ACTUALITÉS TECH – Microsoft se retrouve de nouveau sous pression: des militants et des salariés mobilisés estiment que le cloud et les outils d’IA de l’entreprise peuvent renforcer l’appareil de collecte et d’analyse de l’ICE, après des révélations évoquant une hausse massive des données stockées sur Azure.
Le nœud du problème, c’est l’échelle. Des informations fondées sur des documents internes divulgués indiquent que l’ICE a fortement augmenté, en quelques mois, le volume de données conservées dans Azure – passant de plusieurs centaines de téraoctets à environ 1,4 pétaoctet. L’enjeu ne se limite pas au stockage: les documents mentionnent aussi des fonctions d’assistance par l’IA (recherche, traitement, traduction), que les critiques associent à une industrialisation potentielle de la surveillance.
Le collectif No Azure for Apartheid et des campagnes proches demandent à Microsoft de rompre avec l’ICE. Leur ligne est simple: fournir l’infrastructure qui permet à une agence controversée de changer d’échelle, puis de greffer dessus davantage d’automatisation, contredit les engagements publics sur les droits et l’éthique de l’IA.

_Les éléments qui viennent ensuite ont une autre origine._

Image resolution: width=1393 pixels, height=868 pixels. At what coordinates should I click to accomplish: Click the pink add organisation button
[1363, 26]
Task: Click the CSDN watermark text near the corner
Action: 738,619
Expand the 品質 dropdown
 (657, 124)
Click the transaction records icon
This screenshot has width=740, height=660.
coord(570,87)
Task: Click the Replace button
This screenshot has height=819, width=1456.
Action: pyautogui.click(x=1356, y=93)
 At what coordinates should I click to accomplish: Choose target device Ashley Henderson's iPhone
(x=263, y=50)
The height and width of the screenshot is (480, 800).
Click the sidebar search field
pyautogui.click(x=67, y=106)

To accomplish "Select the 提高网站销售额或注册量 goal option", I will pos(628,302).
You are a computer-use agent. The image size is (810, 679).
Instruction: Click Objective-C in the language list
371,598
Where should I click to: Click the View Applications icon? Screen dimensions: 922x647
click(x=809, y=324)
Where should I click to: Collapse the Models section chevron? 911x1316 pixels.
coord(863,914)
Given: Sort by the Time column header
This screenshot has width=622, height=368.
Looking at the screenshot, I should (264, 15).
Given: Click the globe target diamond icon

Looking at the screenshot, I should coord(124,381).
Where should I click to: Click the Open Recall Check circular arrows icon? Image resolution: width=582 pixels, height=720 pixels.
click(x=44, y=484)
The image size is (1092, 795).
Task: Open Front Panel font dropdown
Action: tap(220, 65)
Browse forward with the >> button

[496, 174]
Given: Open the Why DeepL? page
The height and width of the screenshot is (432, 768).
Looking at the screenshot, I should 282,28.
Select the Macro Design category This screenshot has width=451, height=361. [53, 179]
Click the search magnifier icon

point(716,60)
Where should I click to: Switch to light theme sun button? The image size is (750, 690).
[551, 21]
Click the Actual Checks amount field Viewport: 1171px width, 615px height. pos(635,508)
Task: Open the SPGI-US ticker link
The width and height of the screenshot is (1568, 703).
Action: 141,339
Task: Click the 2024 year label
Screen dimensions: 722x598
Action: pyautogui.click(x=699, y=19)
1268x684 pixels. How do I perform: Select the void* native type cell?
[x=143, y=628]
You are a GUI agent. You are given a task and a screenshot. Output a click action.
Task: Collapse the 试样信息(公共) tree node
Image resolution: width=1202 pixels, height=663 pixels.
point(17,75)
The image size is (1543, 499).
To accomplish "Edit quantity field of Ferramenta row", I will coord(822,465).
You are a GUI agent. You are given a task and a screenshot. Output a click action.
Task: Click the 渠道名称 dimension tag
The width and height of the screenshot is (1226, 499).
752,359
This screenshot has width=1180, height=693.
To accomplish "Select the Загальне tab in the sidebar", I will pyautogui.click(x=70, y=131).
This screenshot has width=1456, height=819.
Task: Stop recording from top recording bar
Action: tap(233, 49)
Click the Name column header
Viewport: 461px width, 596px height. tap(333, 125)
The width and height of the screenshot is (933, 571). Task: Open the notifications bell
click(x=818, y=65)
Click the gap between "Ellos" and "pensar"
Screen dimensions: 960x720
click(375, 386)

Microsoft conteste l’interprétation la plus grave. L’entreprise dit ne pas croire que l’ICE mène une surveillance de masse de citoyens américains et rappelle que ce type d’usage violerait ses conditions. Mais elle souligne aussi une réalité du cloud: le fournisseur n’a, en règle générale, pas de visibilité directe sur ce que les clients stockent ni sur la manière précise dont ils exploitent les services – ce qui laisse un fossé entre les principes affichés et la supervision effective.
Au-delà du cas, la polémique vise ce que le cloud et l’IA rendent possible. L’ICE est critiquée depuis longtemps pour ses dépenses technologiques, mais l’épisode actuel porte surtout sur la transformation d’un simple entrepôt de données en système d’exploitation de données. Pour les opposants, c’est là que les slogans se fracassent sur le réel, et ils exigent une décision claire plutôt qu’une nouvelle couche de communication.
Reste à voir si cela débouchera sur une rupture ou sur un énième cycle de gestion de crise. Une chose est nette: la pression continue, et les militants ne veulent plus de phrases générales – ils veulent que Microsoft dise explicitement que l’ICE n’aura pas le cloud et l’IA capables de pousser encore plus loin ce type de dispositif.